В А. и Е. Булгаков нарисовал картину войны будущего, которая в начале 30‐х гг. представлялась прежде всего как война с использованием новейшего химического оружия. Тогда многие военные теоретики и обращавшиеся к военной теме литераторы полагали, что дальнейшее усовершенствование боевых отравляющих веществ может привести к глобальной катастрофе и гибели значительной части человечества. После Второй мировой войны возможность такой катастрофы стали связывать уже с ядерным и термоядерным оружием. У Булгакова, хотя пьеса и завершается традиционной победой коммунистов и торжеством мировой революции, в уста Ефросимова вложена крамольная мысль о том, что способное предотвратить химическую войну изобретение, нейтрализующее боевые газы, должно быть одновременно передано всем правительствам земного шара. Главную опасность миру писатель видел в торжестве классовой идеологии, вооруженной оружием массового поражения, над общечеловеческими интересами и ценностями. Такая позиция делала невозможной постановку и публикацию А. и Е. при жизни автора.

По всей вероятности, одним из побудительных толчков к написанию пьесы, вероятно, послужило знакомство Булгакова с книгой Дмитрия Сергеевича Мережковского (1866–1941) «Тайна Запада. Атлантида – Европа», опубликованной в ноябре 1930 г. (две других книги трилогии, «Тайна трех» и «Иисус Неизвестный», отразились в трактовке идей Христианства в «Мастере и Маргарите»). Мержковский писал: «Через 20–30—50 лет будет вторая война; если не мы, то наши внуки, правнуки увидят ее: все это знают или предчувствуют. «Мир, мир», – говорят, а звучит: «Война, война»…

«Когда будут говорить: «Мир и безопасность, тогда внезапно постигнет их пагуба, подобно тому как мука родами постигает имеющую во чреве, и не избегнут» (I Фесс., 5, 3).

ЗАПИСИ
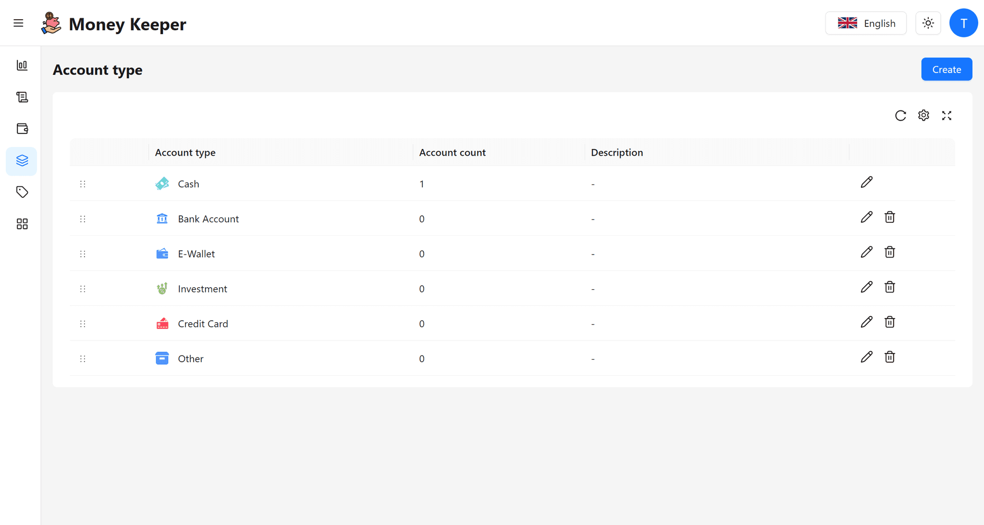Open table column settings gear

tap(923, 116)
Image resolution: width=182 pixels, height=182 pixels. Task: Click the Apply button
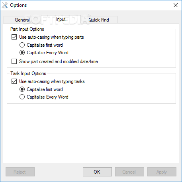tap(162, 172)
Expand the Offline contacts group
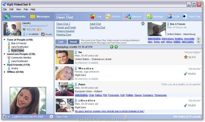205x122 pixels. tap(4, 72)

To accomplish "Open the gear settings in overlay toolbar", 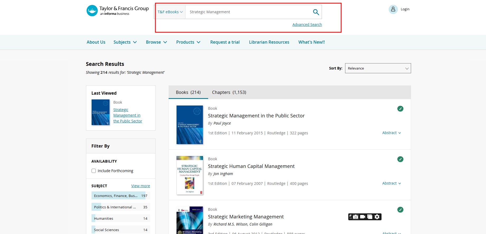I will (x=377, y=217).
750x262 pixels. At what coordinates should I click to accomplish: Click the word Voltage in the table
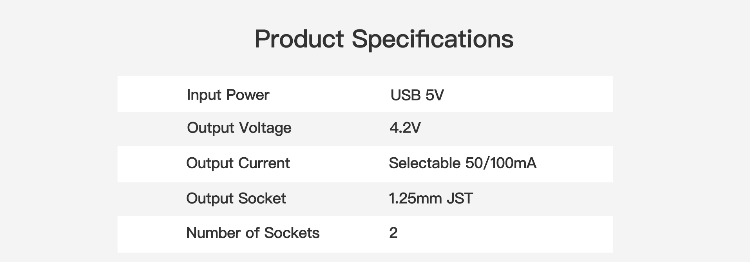coord(265,128)
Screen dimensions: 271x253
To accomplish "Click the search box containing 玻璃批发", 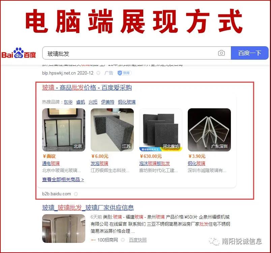I will (x=137, y=53).
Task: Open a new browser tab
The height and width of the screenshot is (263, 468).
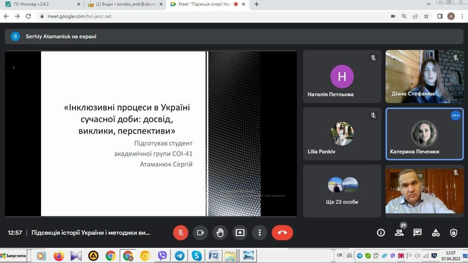Action: point(256,4)
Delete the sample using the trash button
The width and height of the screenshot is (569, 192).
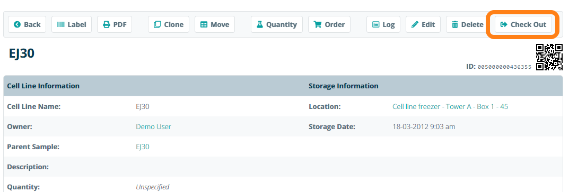click(x=467, y=25)
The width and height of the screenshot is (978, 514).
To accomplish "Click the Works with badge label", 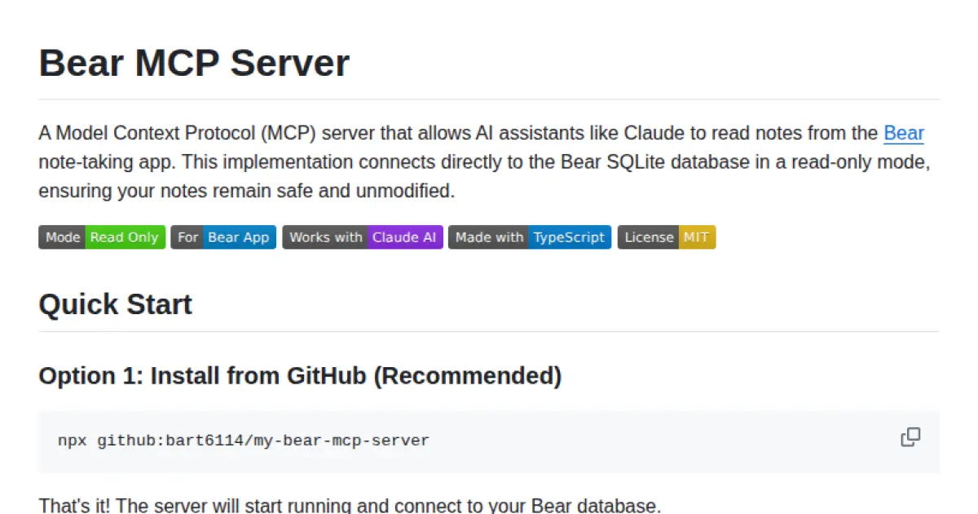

ОПИСАНИЕ ЗАДАНИЯ
Согласуются ли с исходным текстом утверждения (а), (б) и (в)? На каждое ответьте «да» или «нет» и приведите точную цитату из текста, которая это решает. (а) Книга Мережковского «Тайна Запада. Атлантида – Европа» вышла в ноябре 1930 г. (б) При жизни автора пьесу ставили на сцене. (в) Пьеса завершается победой коммунистов. Записи никак не связаны с исходным текстом.

ОТВЕТ НА ЗАДАНИЕ
(а) Да: «опубликованной в ноябре 1930 г.»
(б) Нет: «Такая позиция делала невозможной постановку и публикацию А. и Е. при жизни автора».
(в) Да: «пьеса и завершается традиционной победой коммунистов и торжеством мировой революции».